When final, the guidance will include 14 chapters. Initially, the introduction, chapters 1 through 5, and appendices 1 through 3 have been released, with additional chapters and appendices to follow once prepared.
The purpose of the guidance as described by FDA is to assist facilities in:
• Understanding the biological, chemical (including radiological) and physical hazards that are commonly of concern in manufacturing, processing, packing and holding of FDA-regulated food products
• Understanding the components of a food safety plan and the importance of each component
• Understanding how to conduct a Hazard Analysis and develop a food safety plan for the products that a facility processes
• Understanding how to identify control measures for common biological (specifically bacterial pathogens), chemical and physical hazards associated with many processed foods so those controls can be applied to the hazards identified in a Hazard Analysis
• Understanding how to identify and apply the preventive control management components (i.e., monitoring, corrective actions and corrections and verification)
• Understanding the recordkeeping requirements associated with the food safety plan and implementation of the food safety plan
Highlights of the first five chapters include the following:
Chapter 1: The Food Safety Plan
The food safety plan is the documentation of the processes which are required to be taken when complying with the Preventive Controls rule. Chapter one sets forth how a food safety plan and a Hazard Analysis and Critical Control Points (HAACP) plan vary from one another. There is no standardized format for the food safety plan, so long as it documents all of the required steps. Examples of forms to be included in a food safety plan are included in Appendix 2.

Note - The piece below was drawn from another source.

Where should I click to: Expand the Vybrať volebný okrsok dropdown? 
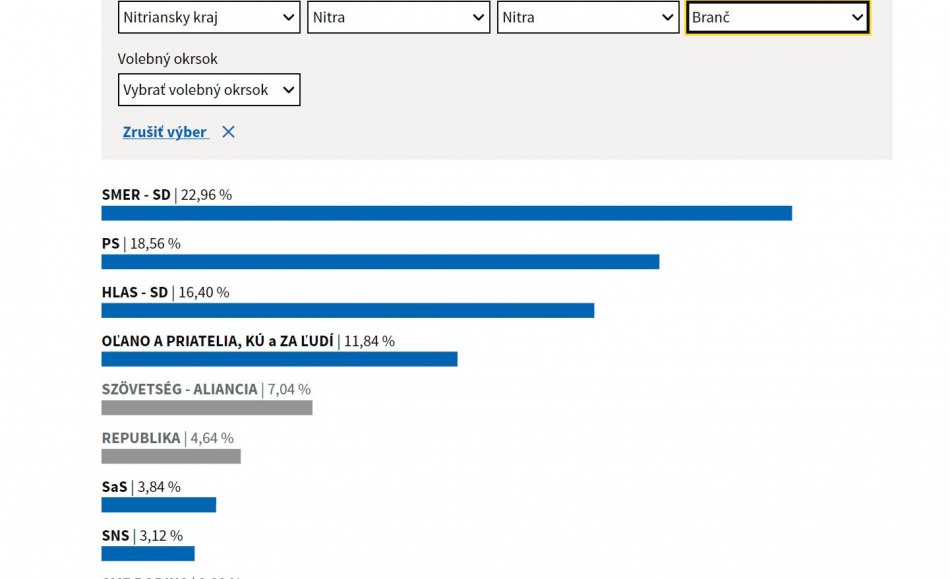209,90
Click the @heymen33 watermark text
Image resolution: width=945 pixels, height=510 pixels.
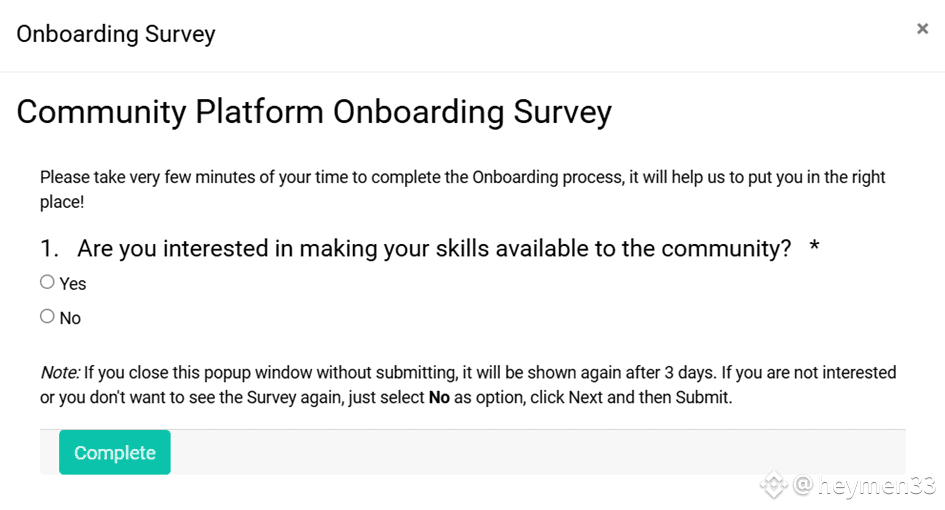[x=864, y=485]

Chapter 2: Conducting a Hazard Analysis
A Hazard Analysis is defined as the process of collecting and evaluating information on hazards and the conditions leading to their presence to determine which hazards are significant for food safety and therefore should be addressed in a HAACP plan or food safety plan. A Hazard Analysis includes two steps: (1) a hazard identification and (2) a hazard evaluation. A sample hazard analysis worksheet is included in Chapter 2 and in Appendix 2.
Chapter 3: Potential Hazards with the Manufacturing, Processing, Packing and Holding of Human Food
This chapter of the guidance suggests that hazards could include ingredient-related hazards, process-related hazards and hazards that may be introduced from the food production environment. Numerous examples of each type hazard is provided for consideration. Food products may become contaminated with biological, chemical (including radiological) or physical hazards.

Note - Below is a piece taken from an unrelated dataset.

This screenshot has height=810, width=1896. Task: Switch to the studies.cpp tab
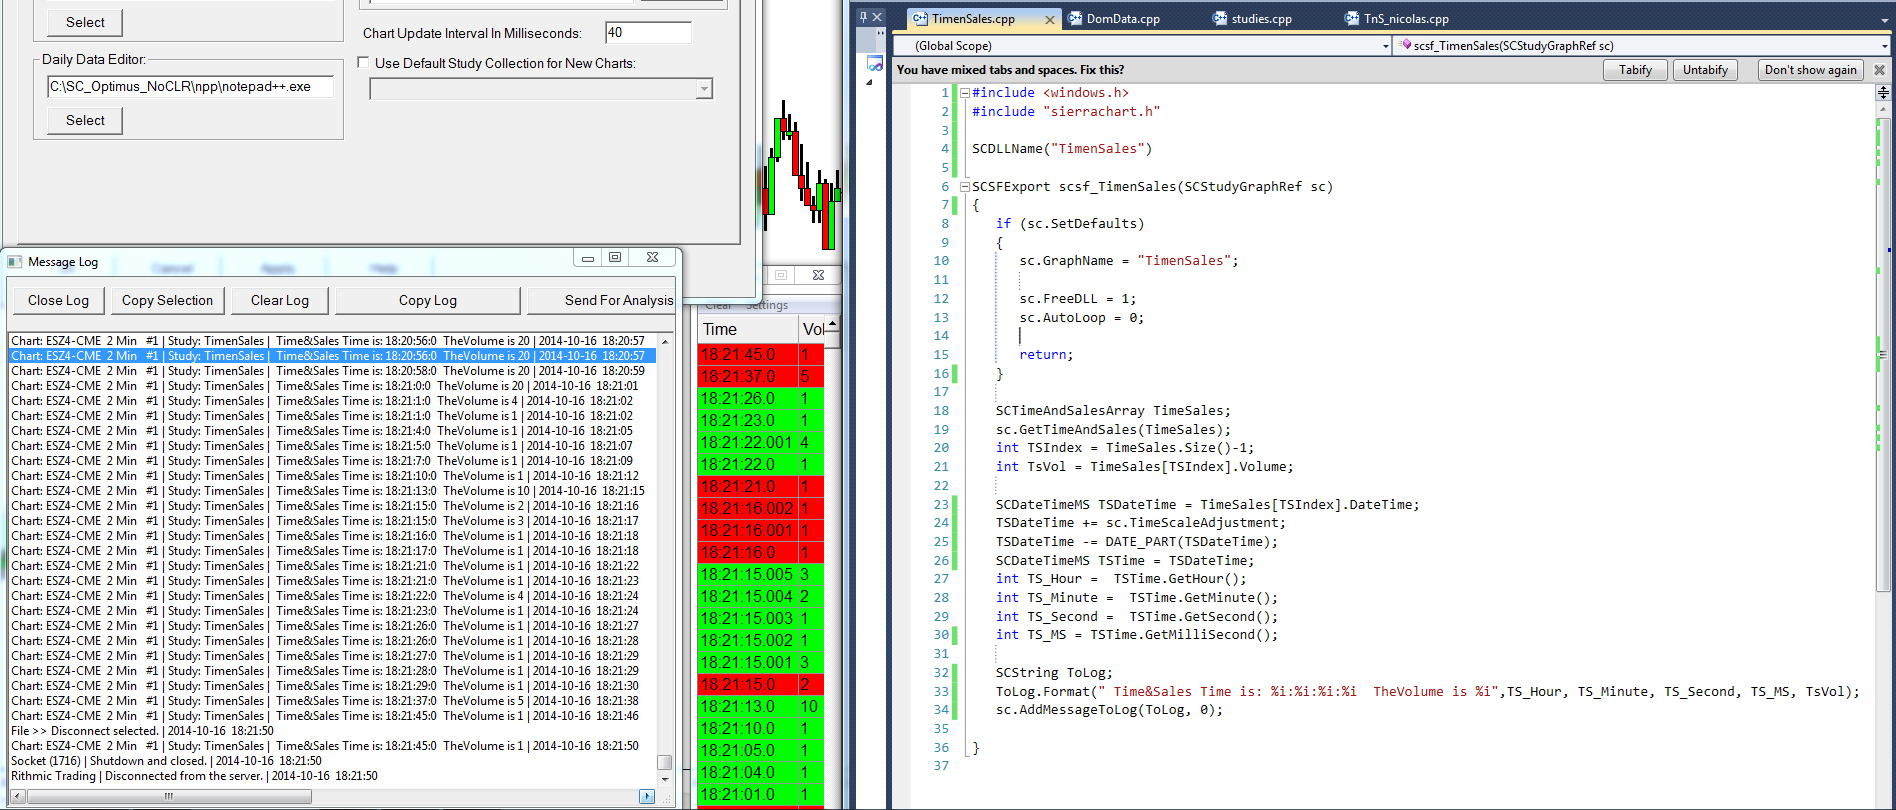1260,19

Chapter 4: Preventive Controls
A facility only needs to apply preventive controls if, after conducting a Hazard Analysis of the products and processes conducted at its facilities, a known or reasonably foreseeable biological, chemical or physical hazards that requires a preventive control is identified. A facility must implement preventive controls so that any hazards requiring a preventive control will be significantly minimized or prevented and the food manufactured, processed, packed or held by the facility will not be adulterated. Chapter 4 provides examples of preventive controls that might be used to address potential hazards. The guidance in this chapter also is intended to provide recommendations on monitoring the preventive controls.
Chapter 5: Application of Preventive Controls and Preventive Controls Management Components
This chapter focuses on applying the preventive controls and instituting the appropriate management components [i.e., monitoring, corrective actions and corrections, and verification activities (and their associated records)].

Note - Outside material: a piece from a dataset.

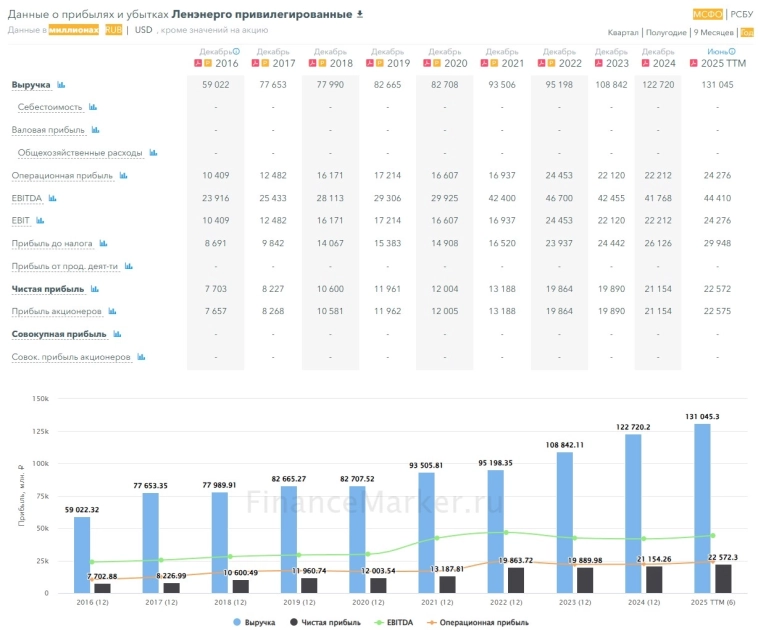The image size is (758, 630).
Task: Toggle Выручка series in chart legend
Action: click(259, 622)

One issue that has been of concern since the preventive controls were first released is that of who is qualified to create the food safety plan. A preventive controls-qualified individual (PCQI) must develop or oversee the development of the plan. Qualification may be based upon training through job experience or by completing training equivalent to the standardized training curriculum recognized as adequate by FDA. Thus, a HAACP consultant or someone trained in HAACP is not a PCQI without the additional training to understand the requirements of a food safety plan under FSMA. The PCQI need not be an employee of the facility.
The Food Safety Preventive Controls Alliance has been working to create an FDA-approved curriculum since before the preventive controls were finalized. Now completed, training is being provided across the country. Completion of this course will certify the participant as a PCQI qualified to create a food safety plan for your facility. Review of the contents of the course will determine whether someone is otherwise qualified based upon job experience. Sending a facility representative to a training course to make sure they understand the nuances between a HAACP plan and a food safety plan is recommended by this author.
With final preventive controls in place, FDA has now provided guidance and has endorsed training regarding compliance. The ball is now in the court of food facilities to comply with FSMA.